In this atypical decision, the approaches taken in both the majority and dissenting opinions differed from the usual application of the novus actus interveniens defence. When an unforeseen and unrelated subsequent event (one that did not involve wrongful conduct) gave rise to part of the same loss as had been caused by the initial wrongdoing, it was not treated as an intervening cause which insulated the wrongdoer from liability for that overlapping part of the loss. To the contrary, the wrongdoer was held liable for the full loss. The dissenting opinion40 took the position that the wrongdoer was relieved of liability for half only of that part of the loss which would have been sustained in any event as a result of the later incident.

In the 30-plus years since its release, Sunrise has been infrequently cited.
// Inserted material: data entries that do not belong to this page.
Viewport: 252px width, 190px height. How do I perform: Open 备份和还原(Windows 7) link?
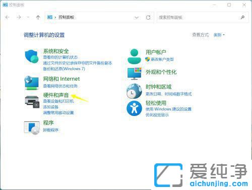64,69
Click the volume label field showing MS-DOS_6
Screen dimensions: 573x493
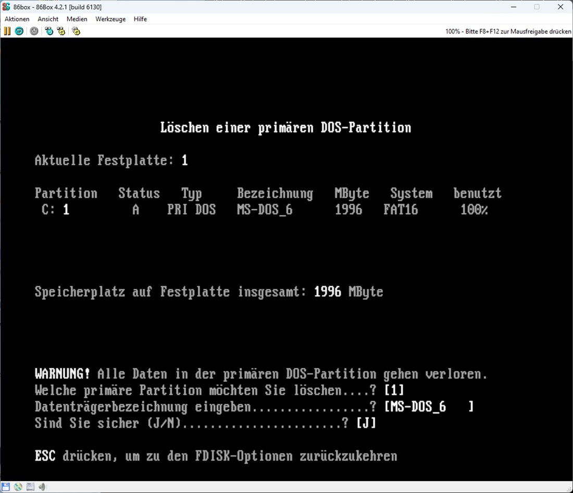[x=428, y=406]
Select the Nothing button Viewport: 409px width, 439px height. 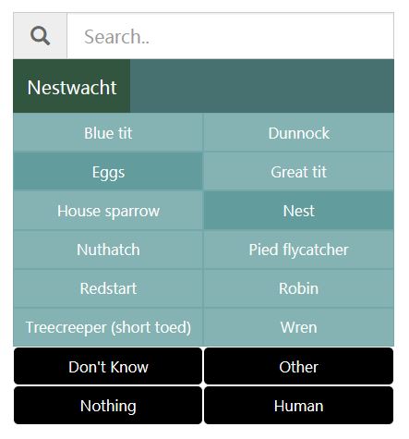click(x=108, y=406)
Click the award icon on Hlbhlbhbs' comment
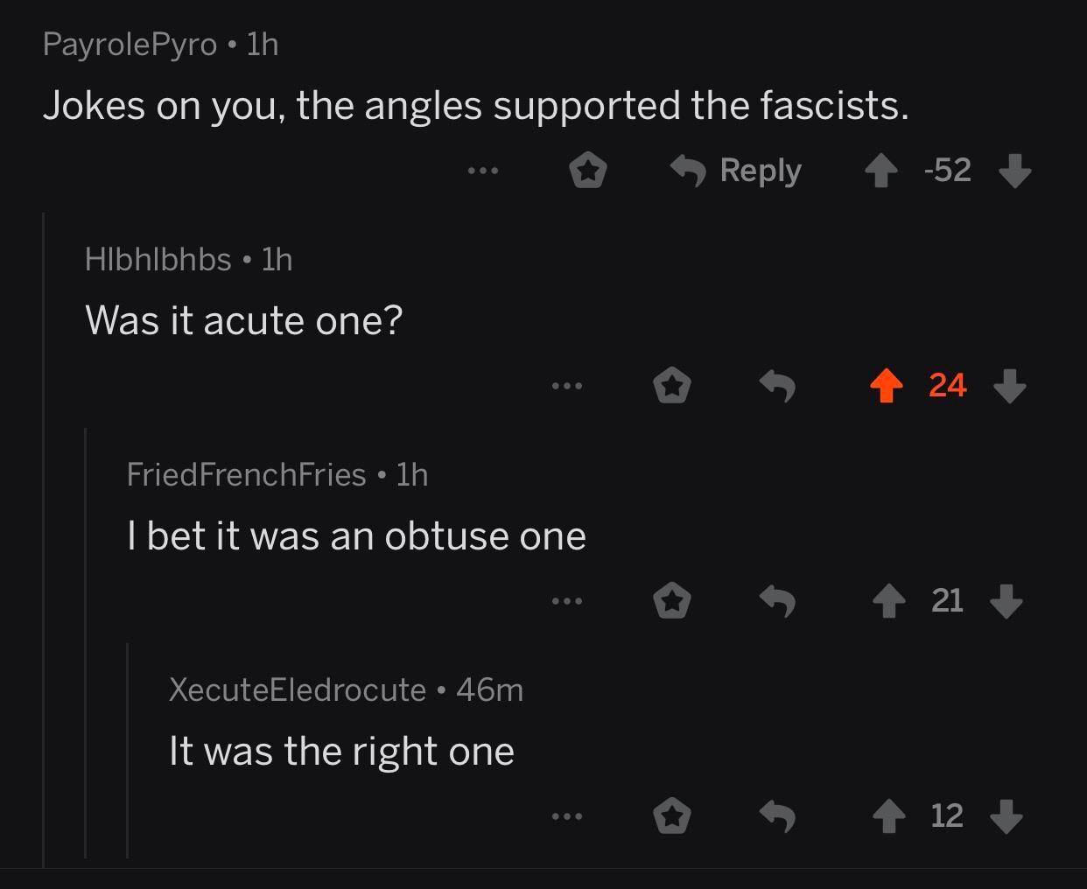This screenshot has height=889, width=1087. [x=672, y=385]
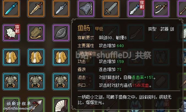186x112 pixels.
Task: Select the equipped white fur item tagged 穿戴
Action: 11,33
It nevertheless brings into focus some of the issues discussed in this paper. Note should also be taken that Sunrise involved a maritime loss. That happenstance, in fact, was expressly mentioned in the majority decision, although its relevance was discounted in the dissenting opinion, and the general law has often adopted principles originating in maritime cases.41

In brief, the facts in Sunrise were as follows. Ships A and B were travelling in opposite directions on the St. Lawrence River. As a result of the negligent operation of ship B, ship A went aground and was damaged. Later, in proceeding to an anchorage area, ship A again went aground and sustained further damage. Ship B had no involvement in the second grounding, nor was it foreseeable. Had they been conducted separately, repairs for the damage caused by the first grounding would have required 27 days in dry dock, and the repairs for the damage sustained as a result of the second grounding would have required 14 days in dry dock. The repairs for the totality of the damage resulting from both groundings were, however, performed concurrently, and this was accomplished in 27 days in dry dock.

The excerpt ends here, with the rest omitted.